A manifestly gauge invariant exact renormalization group

TL;DR

This paper develops a gauge invariant exact renormalization group framework for non-Abelian gauge theories, enabling non-perturbative analysis without gauge fixing and demonstrating the calculation of the one-loop beta function.

Contribution

It introduces a manifestly gauge invariant renormalization group equation and a non-perturbative continuum Wilsonian effective action for pure non-Abelian gauge theory.

Findings

Constructed a gauge invariant RG equation without gauge fixing.

Defined a non-perturbative gauge invariant Wilsonian effective action.

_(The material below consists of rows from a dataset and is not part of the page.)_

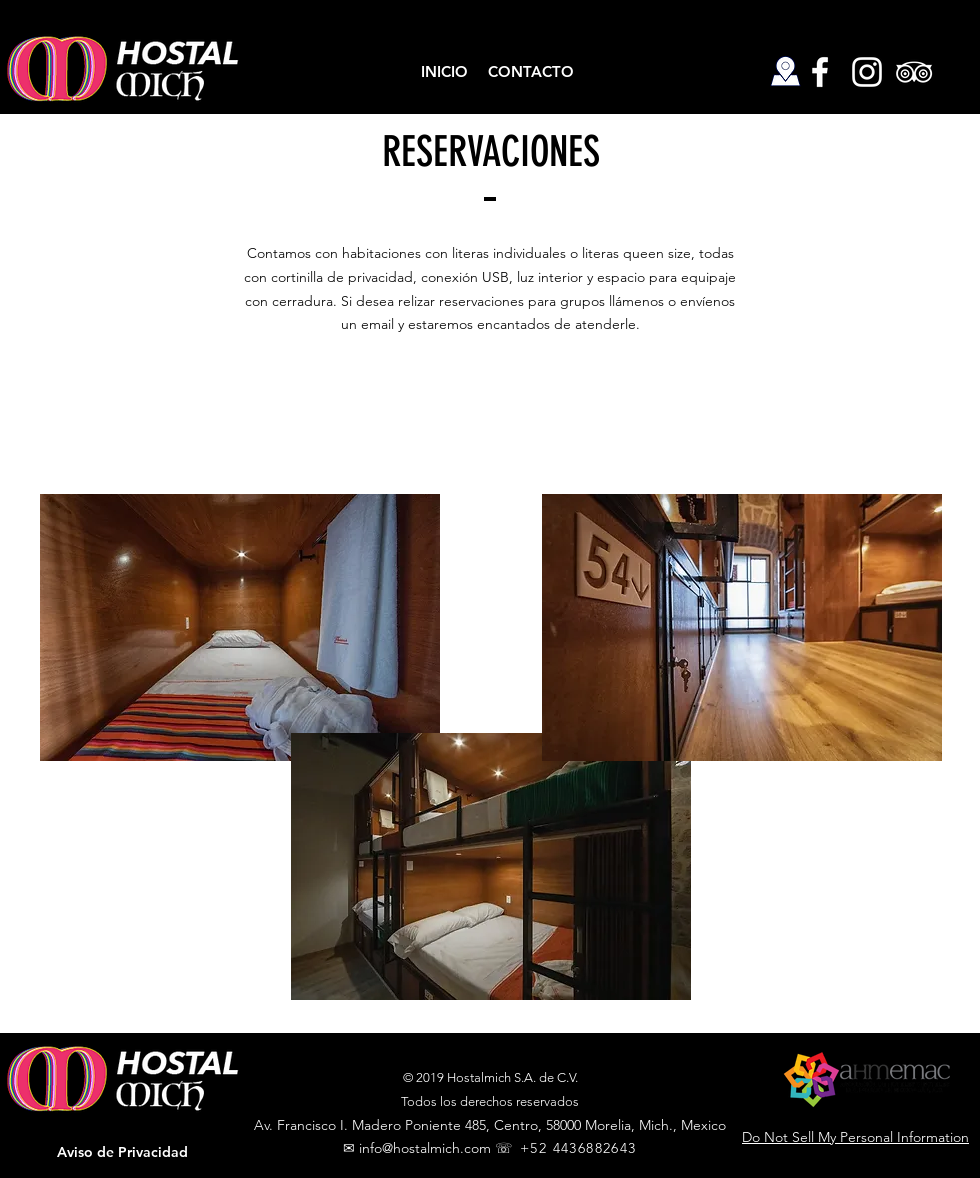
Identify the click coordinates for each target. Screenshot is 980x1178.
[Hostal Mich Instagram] (867, 72)
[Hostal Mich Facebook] (820, 72)
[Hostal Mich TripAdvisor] (914, 72)
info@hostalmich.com (425, 1148)
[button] (122, 1153)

Calculated the one-loop beta function without gauge fixing.

Abstract

In these lectures we describe the construction of a gauge invariant renormalization group equation for pure non-Abelian gauge theory. In the process, a non-perturbative gauge invariant continuum Wilsonian effective action is precisely defined. The formulation makes sense without gauge fixing and thus manifest gauge invariance may be preserved at all stages. In the large N limit (of SU(N) gauge theory) the effective action simplifies: it may be expressed through a path integral for a single particle whose trajectory describes a Wilson loop. Regularization is achieved with the help of a set of Pauli-Villars fields whose formulation follows naturally in this picture. Finally, we show how the one loop beta function was computed, for the first time without any gauge fixing.